In Baumann's experience, concerns about side effects associated with oral isotretinoin, such as bone aches and risk for injury to the joints or tendons, may be a bigger deterrent for male athletes engaging in contact sports. And for any athlete who participates in outdoor sports, photosensitivity can be a problem. 

"If you're dealing with someone who has primarily comedonal acne, the newer tretinoin lotion, the newer tazarotene lotion, and the new trifarotene cream are your best bets," Baldwin said. She added that the average successfully treated acne patient requires two to three medications, making the fixed combination medications a logical next step. "I think that [triple therapy] will make a huge difference," she said. 

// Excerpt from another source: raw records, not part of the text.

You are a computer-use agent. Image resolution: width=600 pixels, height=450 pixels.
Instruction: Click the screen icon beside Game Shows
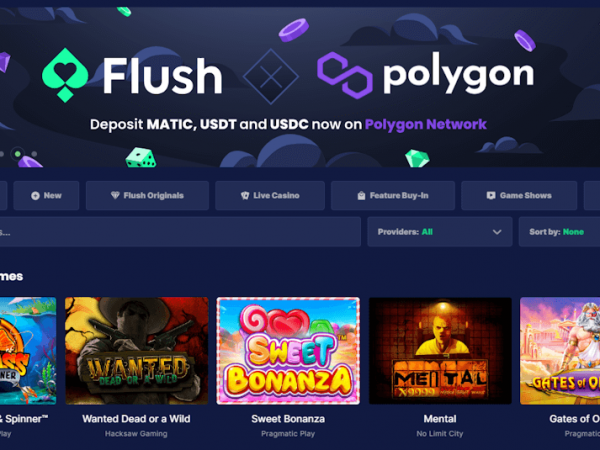(491, 196)
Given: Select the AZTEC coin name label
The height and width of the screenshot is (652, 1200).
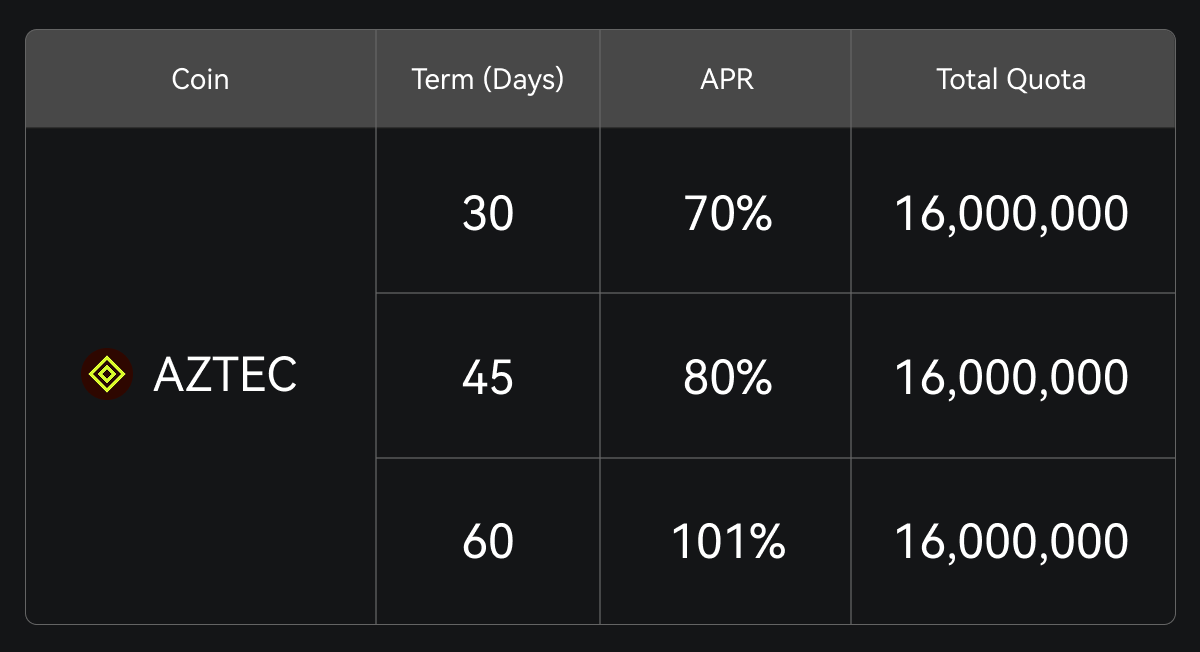Looking at the screenshot, I should click(x=225, y=376).
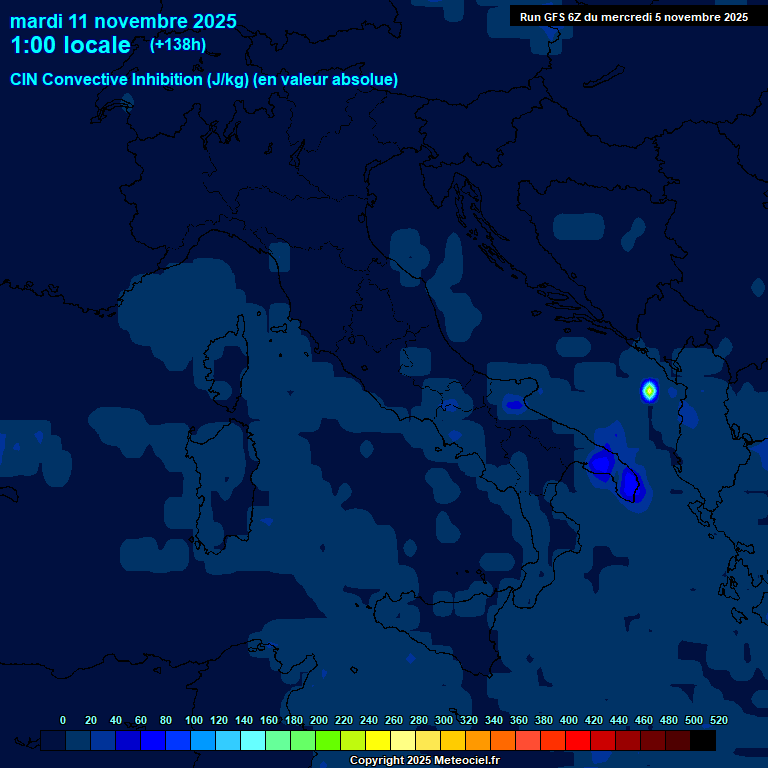Click the '(+138h)' forecast offset label
This screenshot has width=768, height=768.
point(178,45)
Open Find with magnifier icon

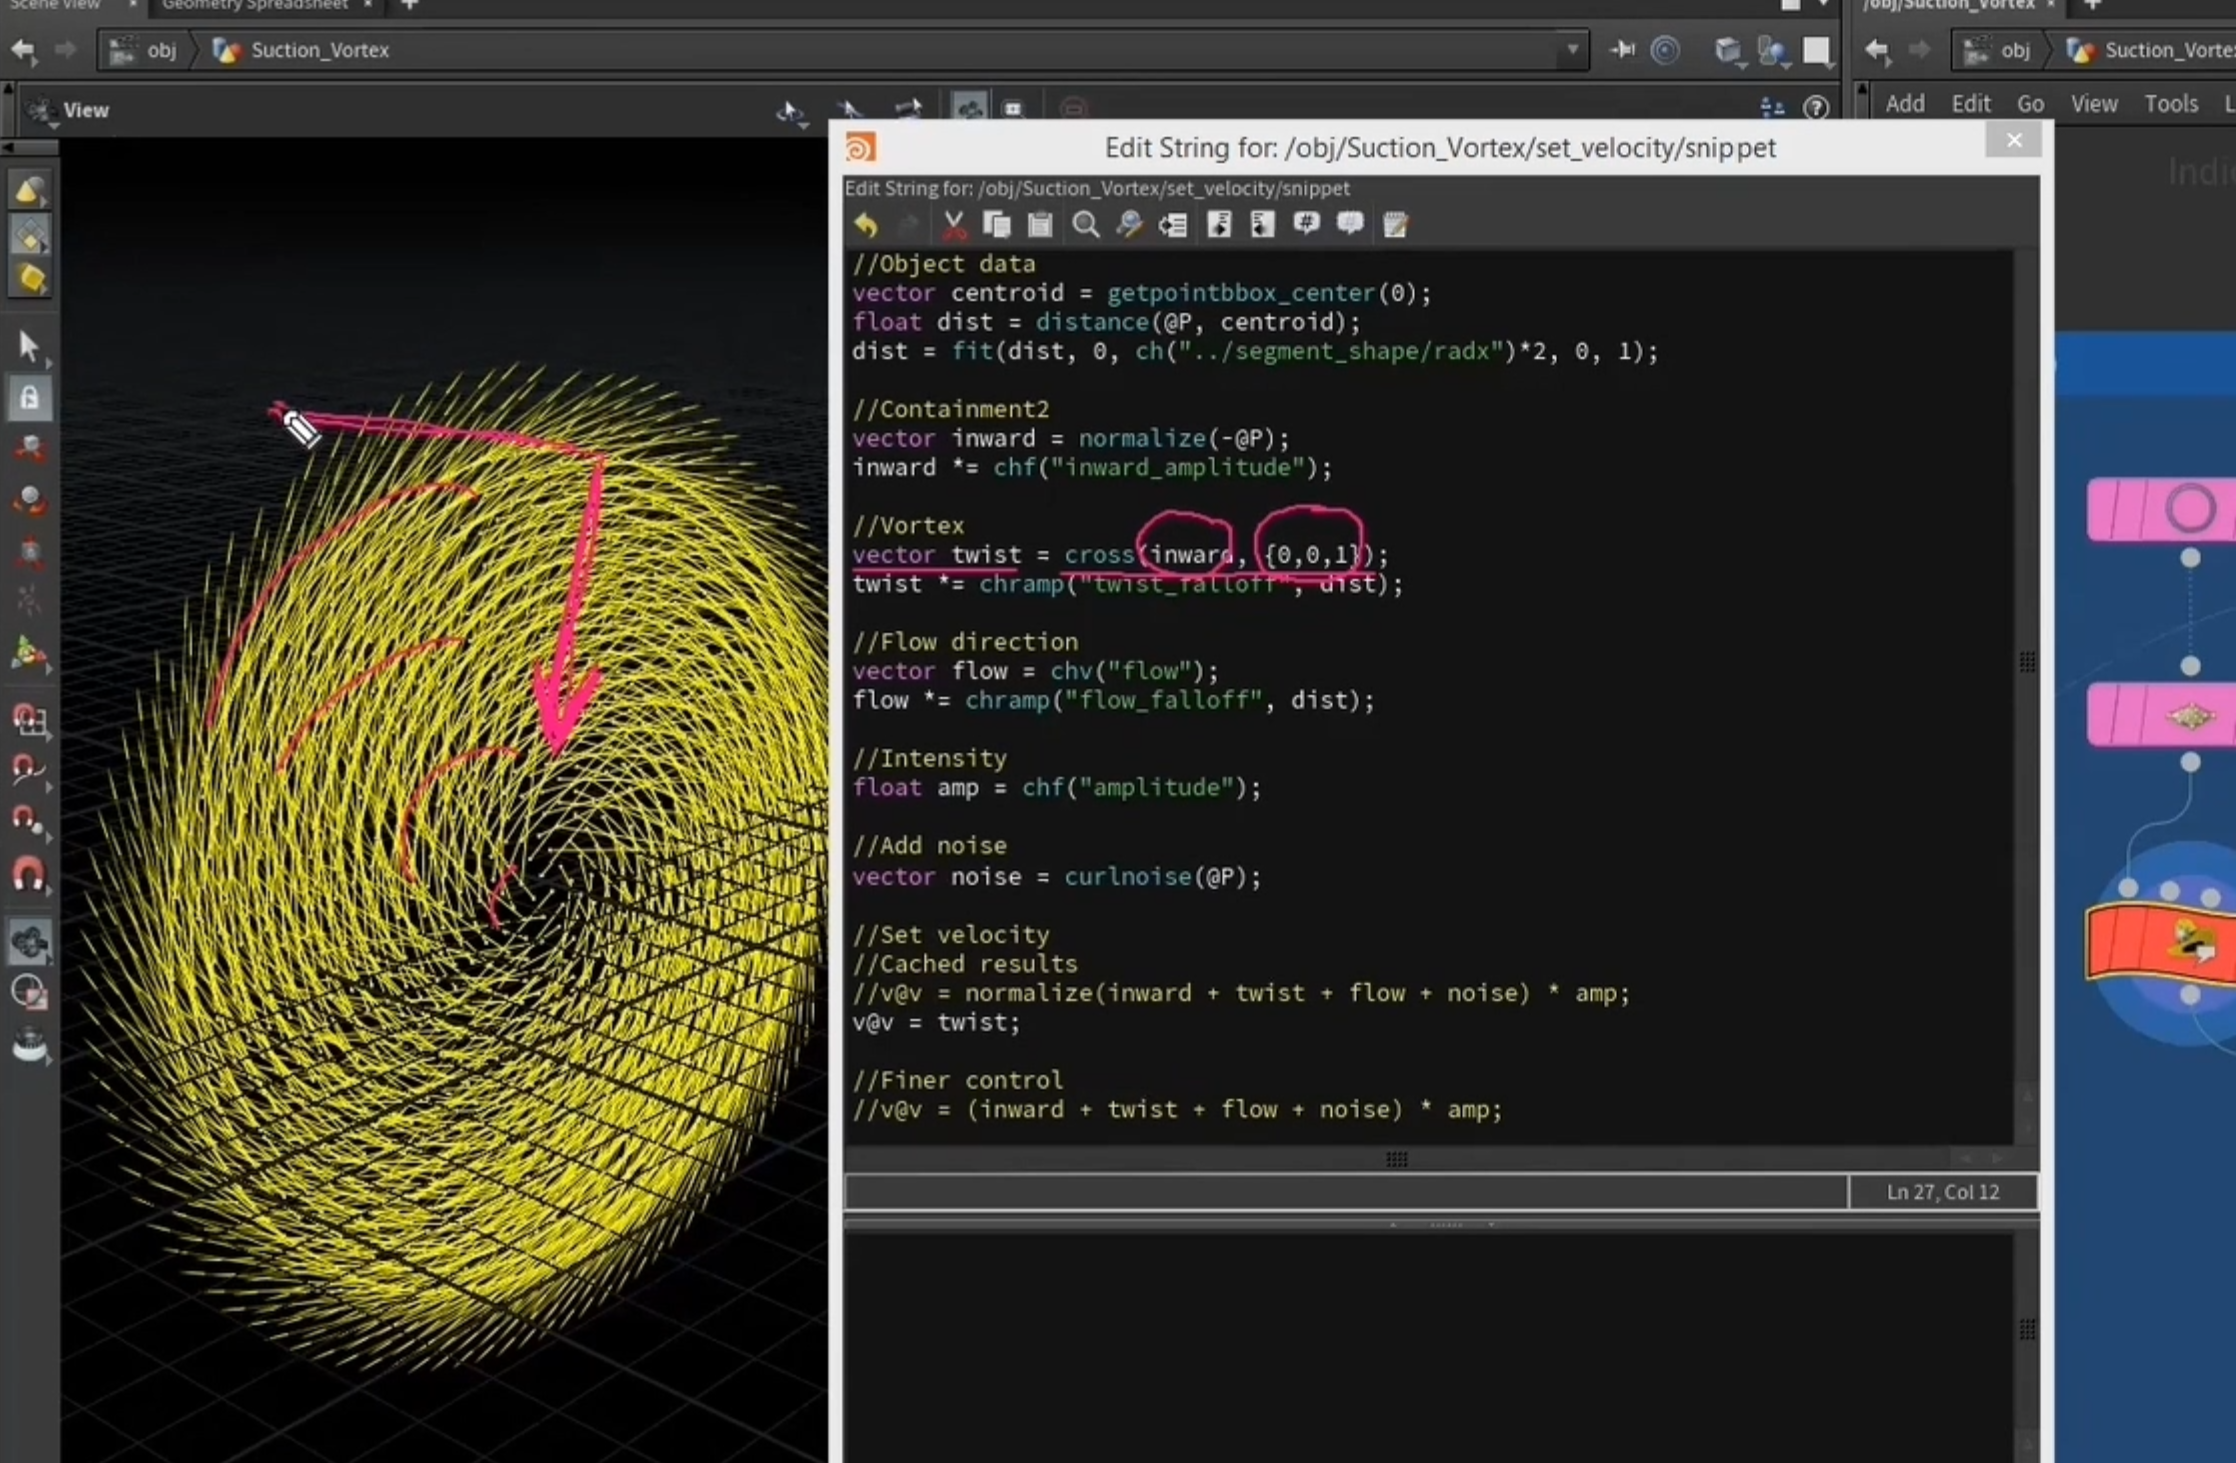tap(1086, 225)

Lastly, clascoterone offers a good alternative to oral isotretinoin for treatment of hormonal acne. According to Baumann, "If you have a cystic acne person, it's hard to get that under control with just topicals." But for patients with hormonal acne, she recommended a trial of topical clascoterone first, with oral contraceptives as another option for women.

And Mostaghimi's parting advice to primary care clinicians? "We can do a lot of good for patients with pretty simple and accessible drugs. Don't be afraid." 

Baldwin serves on the speaker's bureau, consults for, or attends medical advisory boards for Almirall, Bausch Health, Galderma, and Sun Pharma.

Mostaghimi has received royalty payments from Pfizer for licensing of the ALTO tool; has participated in clinical trials related to alopecia by Incyte, Lilly, Concert, and Aclaris; and has received consulting fees from Pfizer. He reports no acne-related conflicts of interest. 

Baumann currently receives research grant funding and consulting fees from AbbVie, and research grants from Arcutis Biotherapeutics; Eirion Therapeutics; Eli Lilly and Company; Pfizer; Q-Med AB, part of the Galderma Group; Regeneron Pharmaceuticals, Inc.; Symatese, and TEOXANE SA.

Ann Thomas is a pediatrician and epidemiologist living in Portland, Oregon.